In the data below, change every occurrence of "Identify the location of" to "Give the position of" and leave all other text unchanged.
start Record set
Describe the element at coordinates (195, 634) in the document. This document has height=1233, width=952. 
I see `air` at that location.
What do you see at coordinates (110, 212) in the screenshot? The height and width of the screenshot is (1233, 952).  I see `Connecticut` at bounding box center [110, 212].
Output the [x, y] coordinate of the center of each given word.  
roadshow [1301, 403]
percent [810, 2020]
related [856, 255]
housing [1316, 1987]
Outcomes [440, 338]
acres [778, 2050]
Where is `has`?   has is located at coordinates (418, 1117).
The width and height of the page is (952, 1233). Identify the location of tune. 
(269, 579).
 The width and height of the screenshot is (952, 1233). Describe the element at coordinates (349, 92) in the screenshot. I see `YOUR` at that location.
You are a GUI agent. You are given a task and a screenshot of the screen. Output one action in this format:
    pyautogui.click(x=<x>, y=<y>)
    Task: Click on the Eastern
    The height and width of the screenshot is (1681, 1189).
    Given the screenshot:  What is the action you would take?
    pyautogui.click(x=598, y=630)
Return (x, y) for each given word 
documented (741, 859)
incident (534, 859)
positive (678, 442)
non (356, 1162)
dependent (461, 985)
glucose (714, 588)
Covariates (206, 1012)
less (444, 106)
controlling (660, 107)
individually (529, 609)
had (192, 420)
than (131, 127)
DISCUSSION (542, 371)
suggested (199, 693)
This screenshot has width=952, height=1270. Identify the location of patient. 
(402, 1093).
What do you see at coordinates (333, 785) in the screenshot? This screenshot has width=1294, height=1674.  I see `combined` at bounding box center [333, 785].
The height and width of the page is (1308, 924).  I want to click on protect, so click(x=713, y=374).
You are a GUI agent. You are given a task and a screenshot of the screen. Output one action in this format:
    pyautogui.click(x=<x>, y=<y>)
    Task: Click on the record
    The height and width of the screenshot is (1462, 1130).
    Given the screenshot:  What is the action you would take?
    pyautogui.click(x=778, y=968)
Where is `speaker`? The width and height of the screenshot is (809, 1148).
end Record set
● Solution to this problem
Describe the element at coordinates (195, 634) in the document. This document has height=1233, width=952. 
I see `air` at that location.
What do you see at coordinates (110, 212) in the screenshot? The height and width of the screenshot is (1233, 952).  I see `Connecticut` at bounding box center [110, 212].
Output the [x, y] coordinate of the center of each given word.  
roadshow [1301, 403]
percent [810, 2020]
related [856, 255]
housing [1316, 1987]
Outcomes [440, 338]
acres [778, 2050]
Where is `has`?   has is located at coordinates (418, 1117).
The width and height of the page is (952, 1233). Give the position of tune. 
(269, 579).
 The width and height of the screenshot is (952, 1233). Describe the element at coordinates (349, 92) in the screenshot. I see `YOUR` at that location.
You are a GUI agent. You are given a task and a screenshot of the screen. Output one action in this format:
    pyautogui.click(x=<x>, y=<y>)
    Task: Click on the Eastern
    The height and width of the screenshot is (1681, 1189).
    Given the screenshot:  What is the action you would take?
    pyautogui.click(x=598, y=630)
Return (x, y) for each given word 
documented (741, 859)
incident (534, 859)
positive (678, 442)
non (356, 1162)
dependent (461, 985)
glucose (714, 588)
Covariates (206, 1012)
less (444, 106)
controlling (660, 107)
individually (529, 609)
had (192, 420)
than (131, 127)
DISCUSSION (542, 371)
suggested (199, 693)
This screenshot has width=952, height=1270. Give the position of patient. 
(402, 1093).
What do you see at coordinates (333, 785) in the screenshot? This screenshot has width=1294, height=1674.  I see `combined` at bounding box center [333, 785].
The height and width of the page is (1308, 924).  I want to click on protect, so click(x=713, y=374).
You are a GUI agent. You are given a task and a screenshot of the screen. Output one action in this format:
    pyautogui.click(x=<x>, y=<y>)
    Task: Click on the record
    The height and width of the screenshot is (1462, 1130).
    Given the screenshot:  What is the action you would take?
    pyautogui.click(x=778, y=968)
Where is `speaker`? The width and height of the screenshot is (809, 1148).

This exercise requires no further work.